Data Thoughts – T-SQL Tuesday #148 – Advice on running a user group

G’day,

This months T-SQL Tuesday (March 2022) invite is brought to you by Rie Merrit@IrishSQL

Rie has asked us to write about “Advice on running a user group

It’s a great topic, and if you’ve even been involved in a user group in any capacity then you’ll probably appreciate that it takes a fair bit of ingenuity, knowledge, connections, manners, begging, borrowing and getting help from others to eventually become a successful group.

The first thing to note is that you don’t necessarily need all of those things to start off with – but manners and the ability to persuade others to help will certainly be a great start.

And, with a few of those things in hand, “The Christchurch SQL Server User Group” was founded, run by myself, Rob Douglas [@rob_douglasNZ] and Nick Draper. Fortunately, Rob’s company lent us their office space, on the condition we tidied up after ourselves, a reasonable request although I never envisaged carrying so may beer bottles and pizza boxes to the bin. I soon learnt moving the bin closer to the attendees was a good idea.

The group was mainly founded around socially events. Christchurch is a small(ish) place and we managed to get the word out pretty well – it wasn’t uncommon to have 20-30 people turn up even in the early days. We usually carried on the meeting in a local pub afterwards.

**SUPPLIED INFORMATION:**
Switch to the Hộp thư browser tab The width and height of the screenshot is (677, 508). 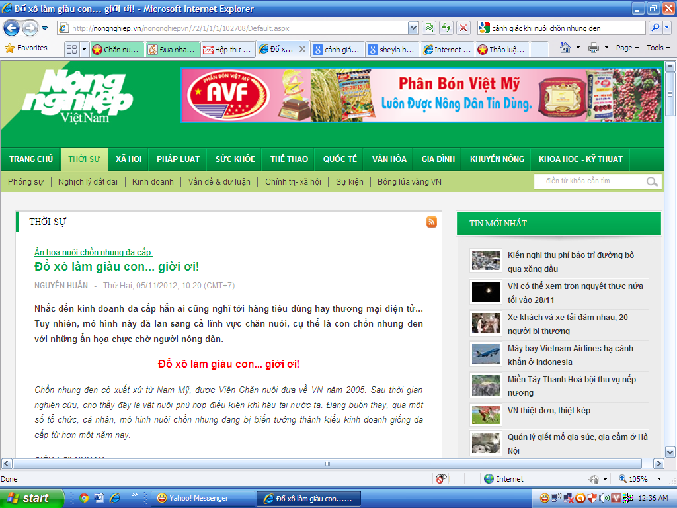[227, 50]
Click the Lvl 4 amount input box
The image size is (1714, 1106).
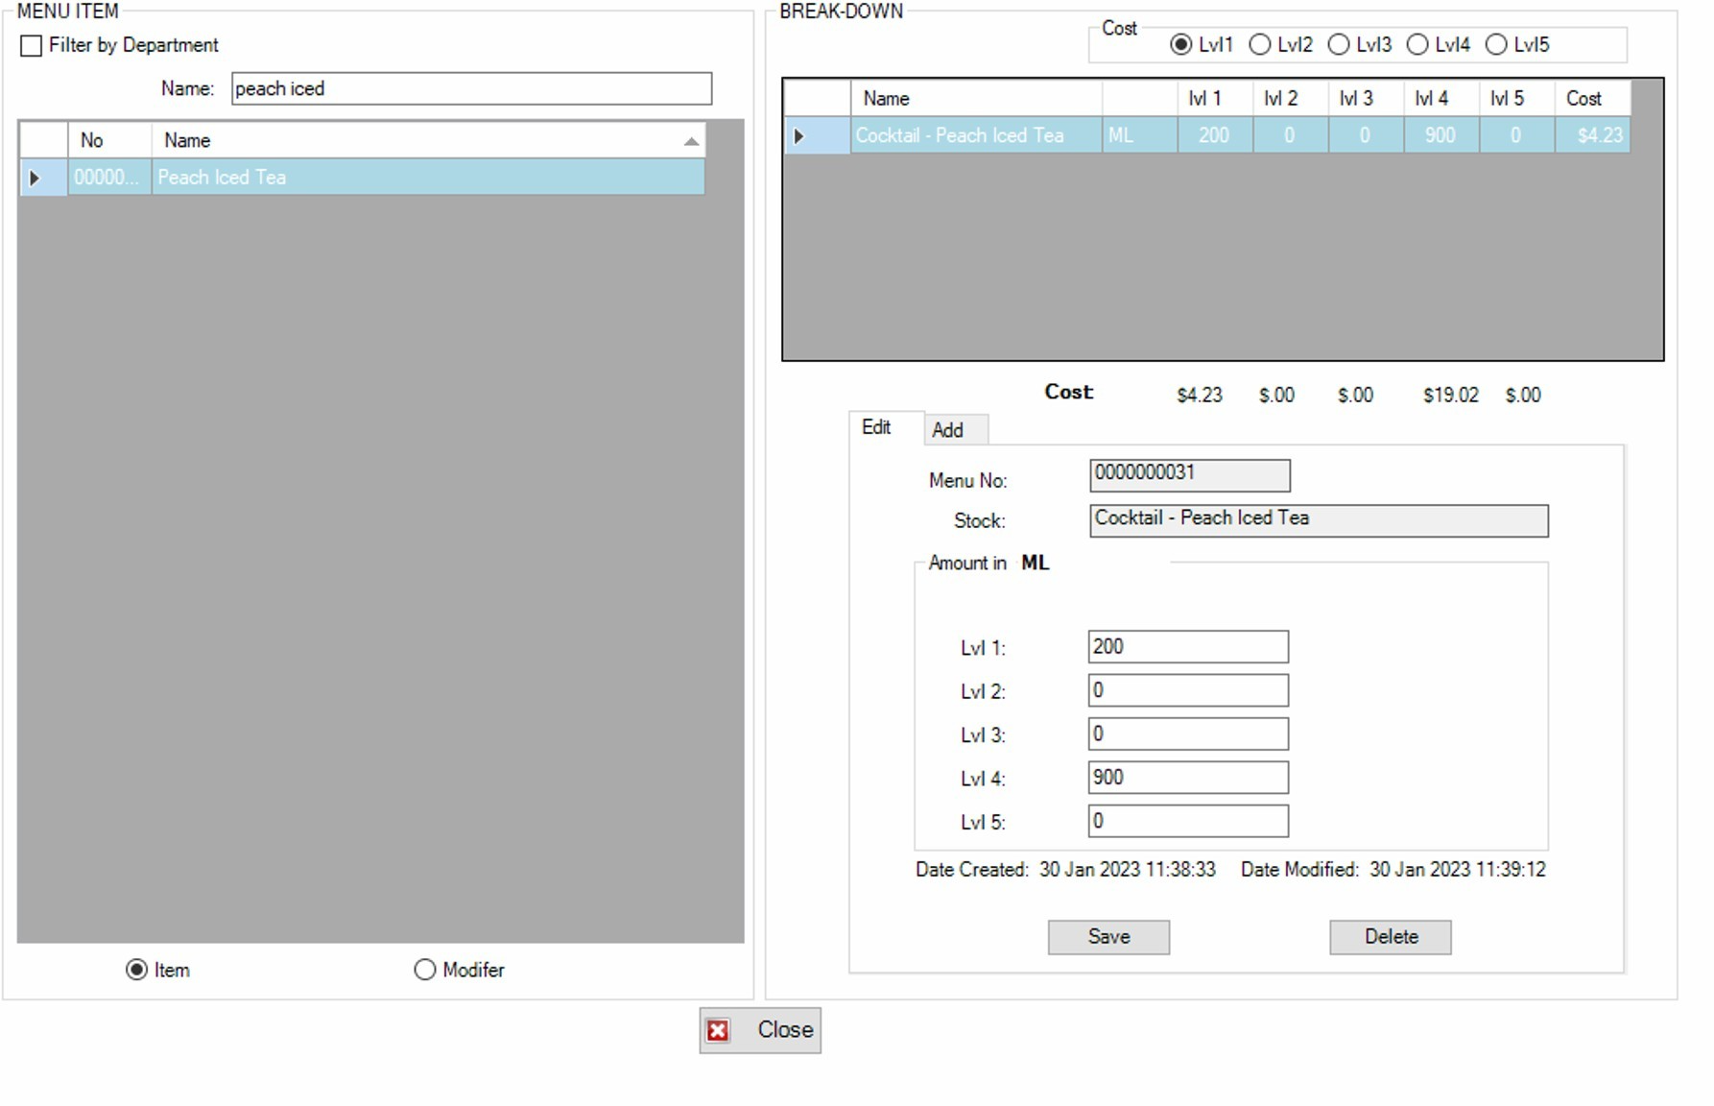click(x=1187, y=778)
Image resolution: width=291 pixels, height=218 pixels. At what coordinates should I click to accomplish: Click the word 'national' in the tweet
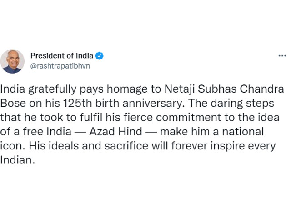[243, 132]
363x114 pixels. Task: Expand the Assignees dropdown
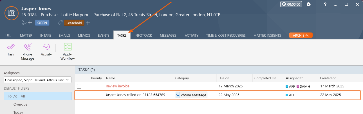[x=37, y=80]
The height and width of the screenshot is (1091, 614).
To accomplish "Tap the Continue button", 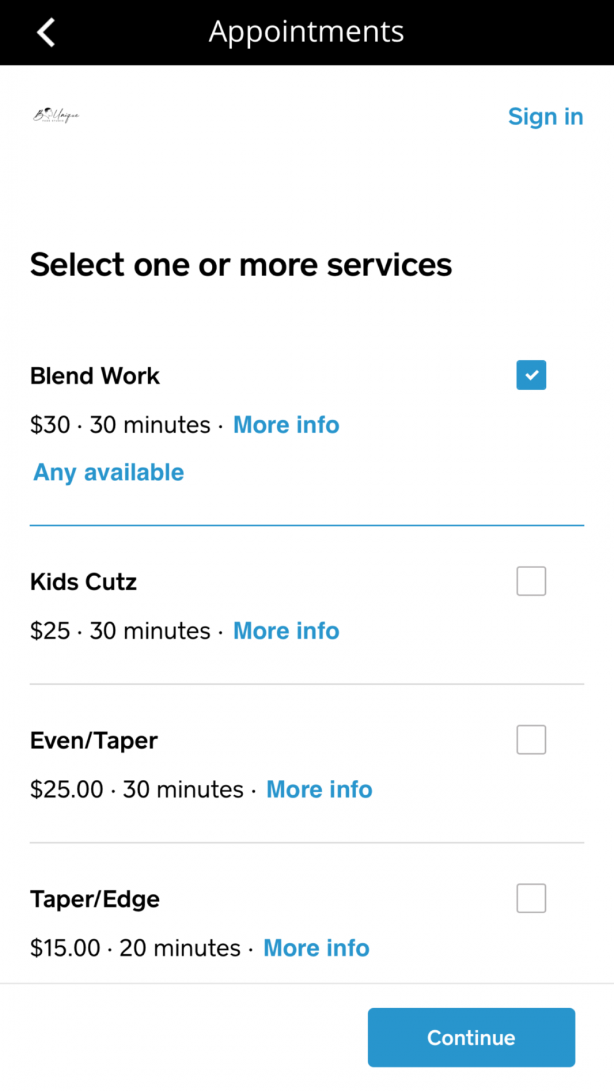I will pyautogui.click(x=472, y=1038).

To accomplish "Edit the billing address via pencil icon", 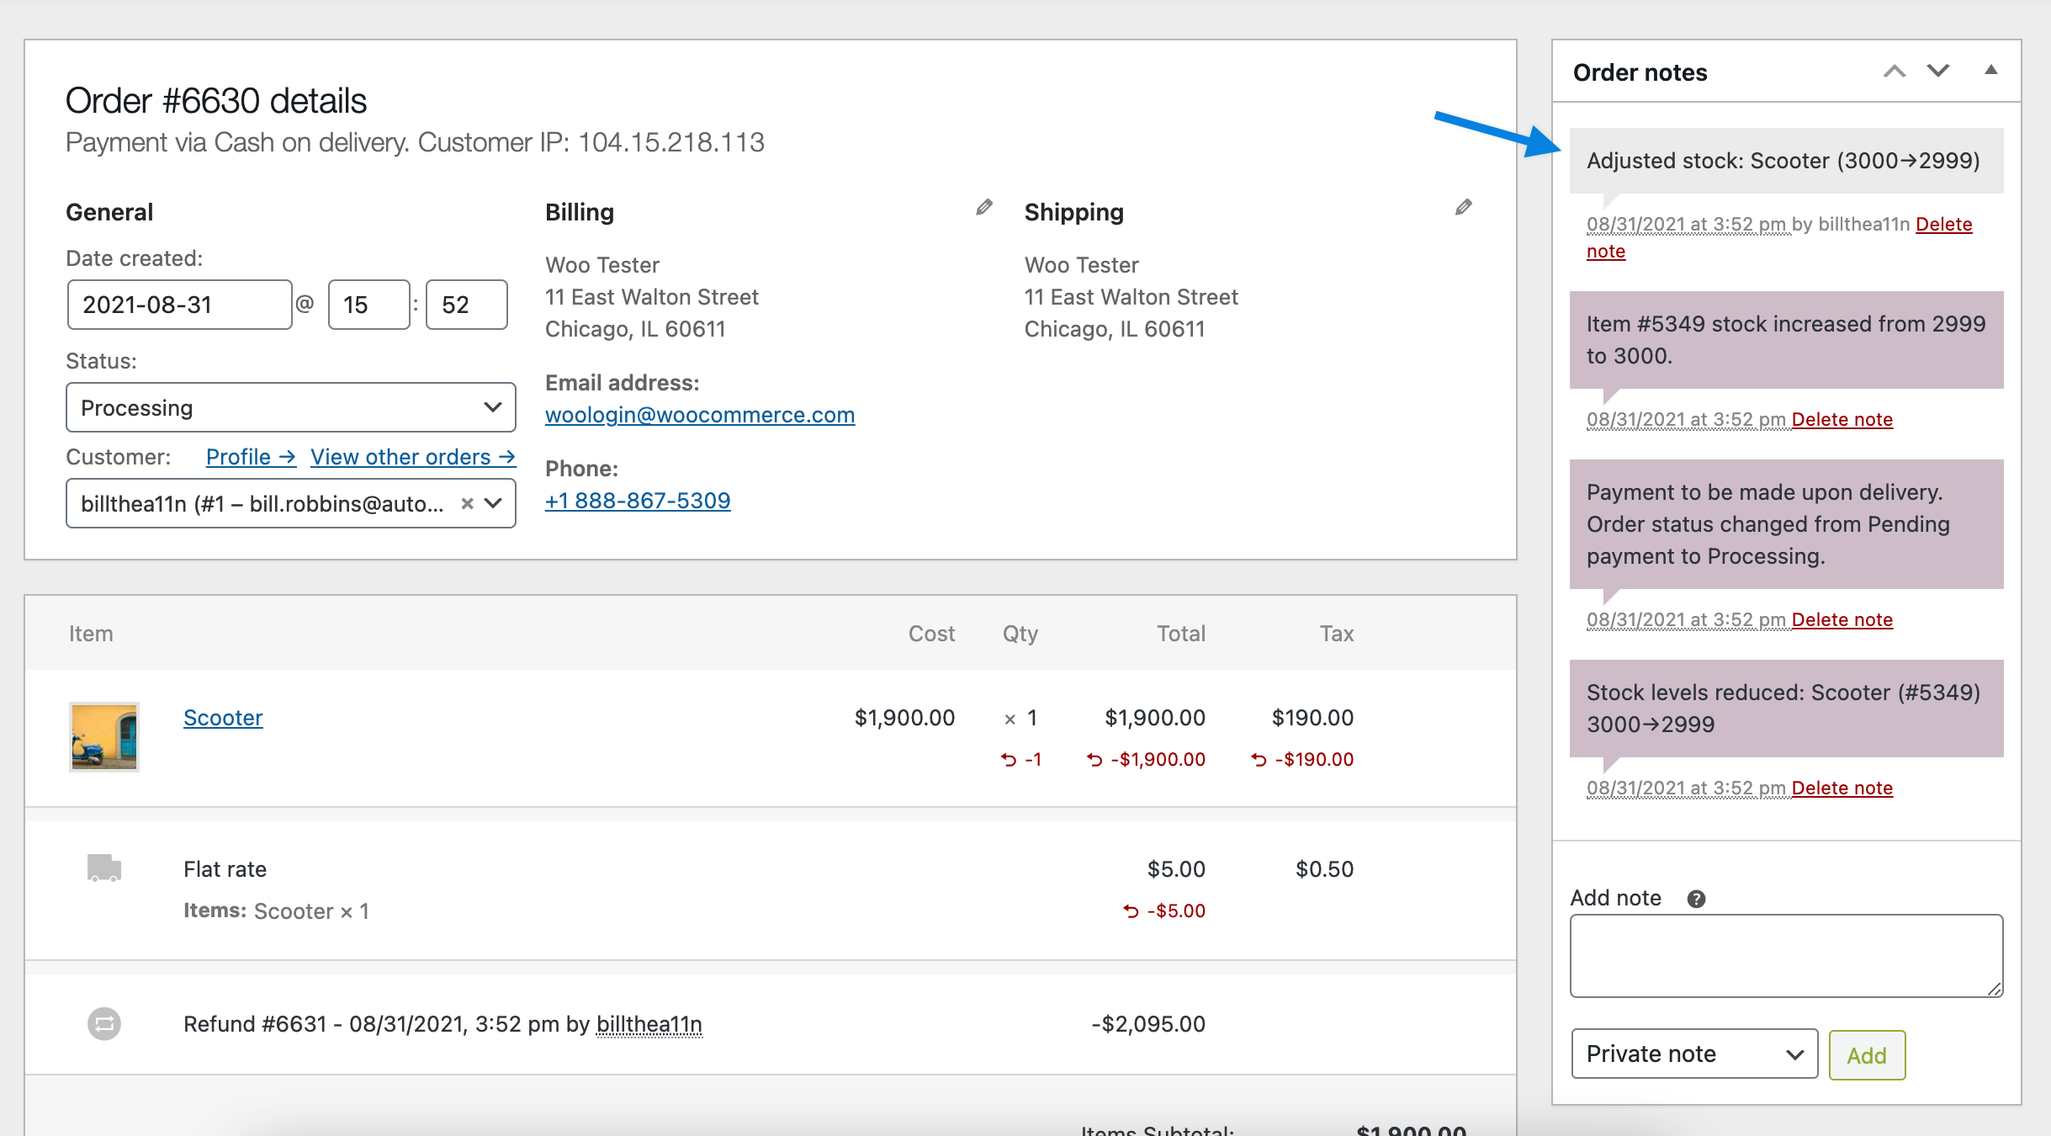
--
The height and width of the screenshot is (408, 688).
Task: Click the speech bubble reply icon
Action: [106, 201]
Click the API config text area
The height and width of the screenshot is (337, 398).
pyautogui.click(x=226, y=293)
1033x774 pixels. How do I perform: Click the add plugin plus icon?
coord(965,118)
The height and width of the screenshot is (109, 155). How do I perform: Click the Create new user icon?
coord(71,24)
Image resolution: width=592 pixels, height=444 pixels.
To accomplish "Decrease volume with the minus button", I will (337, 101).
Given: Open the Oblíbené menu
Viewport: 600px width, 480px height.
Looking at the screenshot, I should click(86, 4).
==
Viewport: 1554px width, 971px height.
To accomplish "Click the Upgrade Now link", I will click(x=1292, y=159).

**TASKS TO COMPLETE:**
1. According to the post on running a user group, how many people often came to the Christchurch group's meetings even in the early days?
2. Return every line of the records that contains the word "Viewport".

**TASK RESPONSES:**
1. 20-30 people

2.
Viewport: 600px width, 480px height.
Viewport: 1554px width, 971px height.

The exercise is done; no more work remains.